Sounds fantastic, doesn’t it? But who’s doing the regarding? Dave Trott, or my mum?

The use of the passive case, which omits the subject of the verb, allows you to say something is being done without specifying who’s doing it. With verbs such as ‘thought’ or ‘believed’, you can put out a claim that may be completely unsubstantiated, simply by saying that someone thinks it’s true.

You can also use abstract nouns such as ‘concerns’ (usually ‘growing’), ‘speculation’ (often ‘intense’ due to being ‘fuelled’) or ‘allegation’ (probably ‘fresh’) to generate a sense that something’s cooking without naming the chef.

This ploy is very commonly used in political journalism, often to report an ‘off the record’ sentiment from a genuine source. A typical sentence might begin ‘Critics of the Prime Minister now believe…’.

Consider the following quote from this Guardian story, which brings all the techniques together in one sentence:

The disclosures will fuel growing concern that the prince is continuing to interfere in political matters when many believe he should remain neutral if he wishes to become king.

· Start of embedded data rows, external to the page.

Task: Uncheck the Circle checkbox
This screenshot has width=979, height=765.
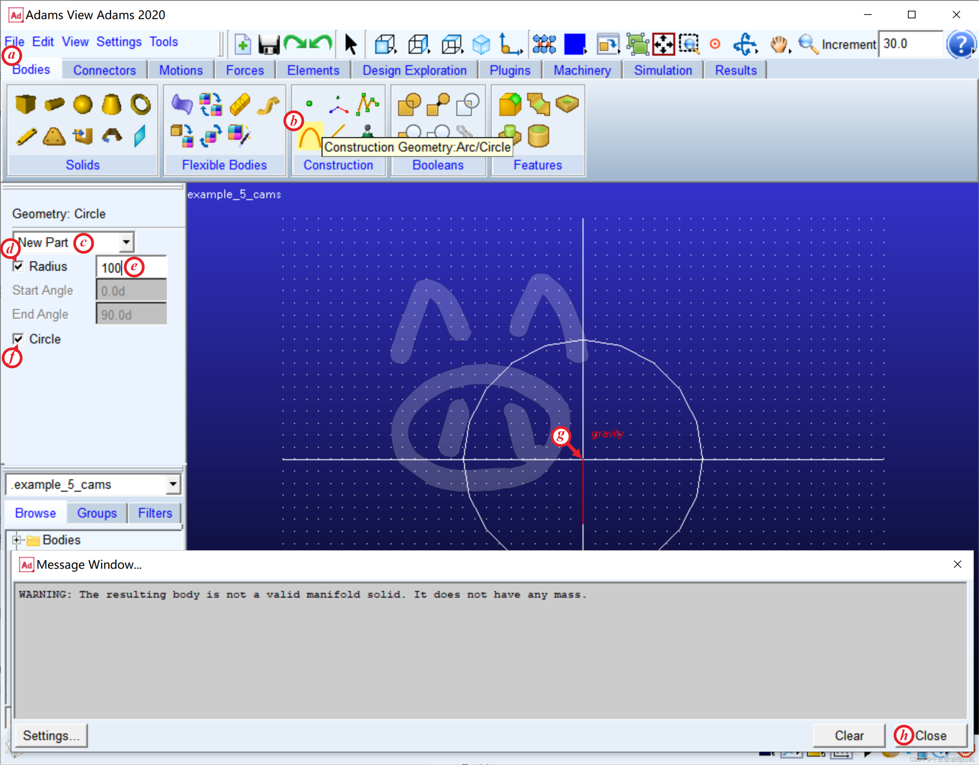Action: (x=18, y=339)
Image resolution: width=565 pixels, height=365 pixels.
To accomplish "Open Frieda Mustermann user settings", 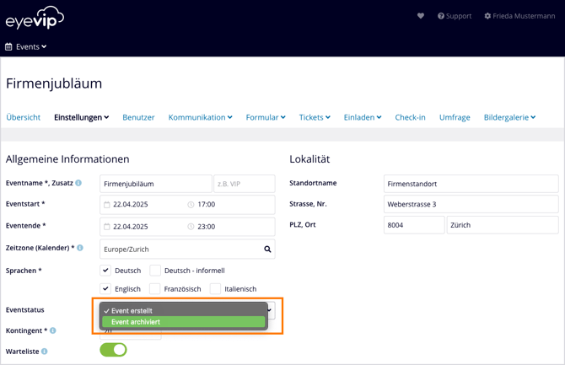I will [x=519, y=16].
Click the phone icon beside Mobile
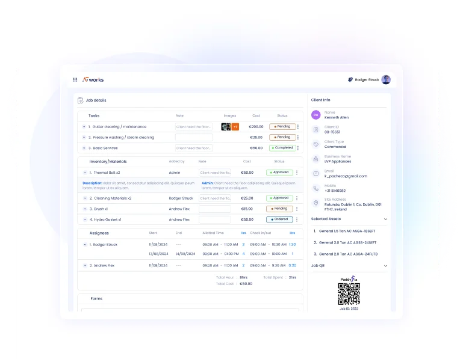This screenshot has width=466, height=359. point(315,188)
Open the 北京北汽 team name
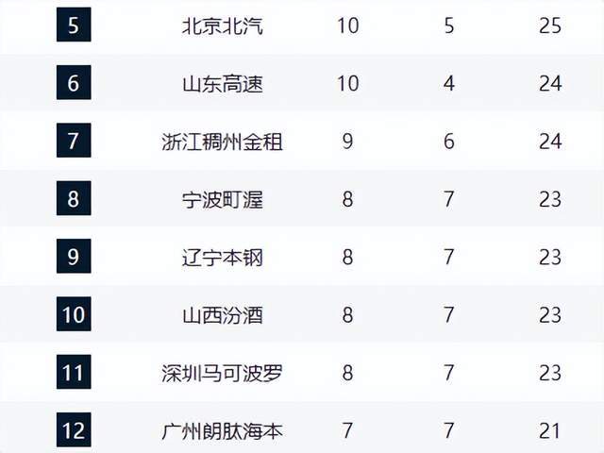This screenshot has width=604, height=453. click(x=222, y=25)
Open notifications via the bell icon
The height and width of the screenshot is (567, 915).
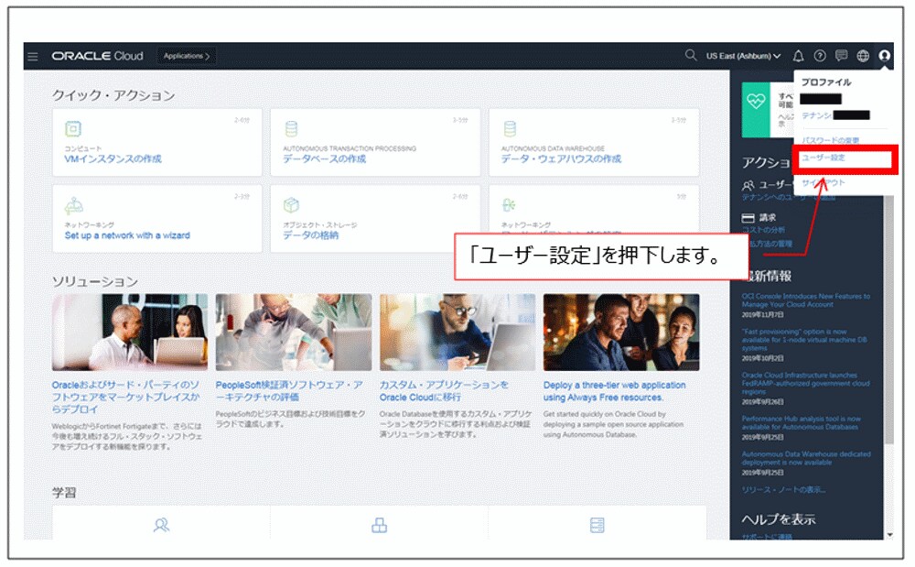point(798,57)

Who is concerned, and why will the disclosures fuel their concerns? Who are the ‘many’ who believe Charles should remain neutral? What is the factual basis for saying that he might not succeed to the throne, or that his succession is conditional on his behaviour? What, actually, is being said here?

Nothing. But it sounds good.

Rhetorical reinforcement

Use words such as ‘clearly’, ‘surely’, ‘self-evidently’ to make a premise sound like a conclusion. These rhetorical words add weight to a statement that may have no basis in fact.

Surely the recession is now drawing to a close?

It may be, or it may not – you haven’t actually said either way, but readers will think you have.

Unprovable superlatives

The CDs entitled ‘The best rock album in the world… ever!’ and similar highlighted the useful fact that superlatives are unprovable.

Suppose you start describing your firm as a ‘leading local widget maker’. Are you including firms who make other things as well as widgets? Or just widget specialists? Or just local widget specialists?

What’s more, how do you define ‘leading’? Do you sell most widgets? Make most money from widgets? Or just make the best widgets? Or are you just one of the best at making widgets? It really doesn’t matter, because the only thing readers will remember is ‘leading’. They won’t be querying your definition.

If you’re still unsure about your claim, dilute it with ‘regarded as’ or something similar, or position yourself as ‘one of the leading…’. Does that mean one of the top 10? The top 100? The top 1000?

Or you could copy Carlsberg, whose addition of ‘probably’ to ‘the best lager in the world’ allowed them to float the most outrageous marketing claim of all (‘best in world’) without actually making it.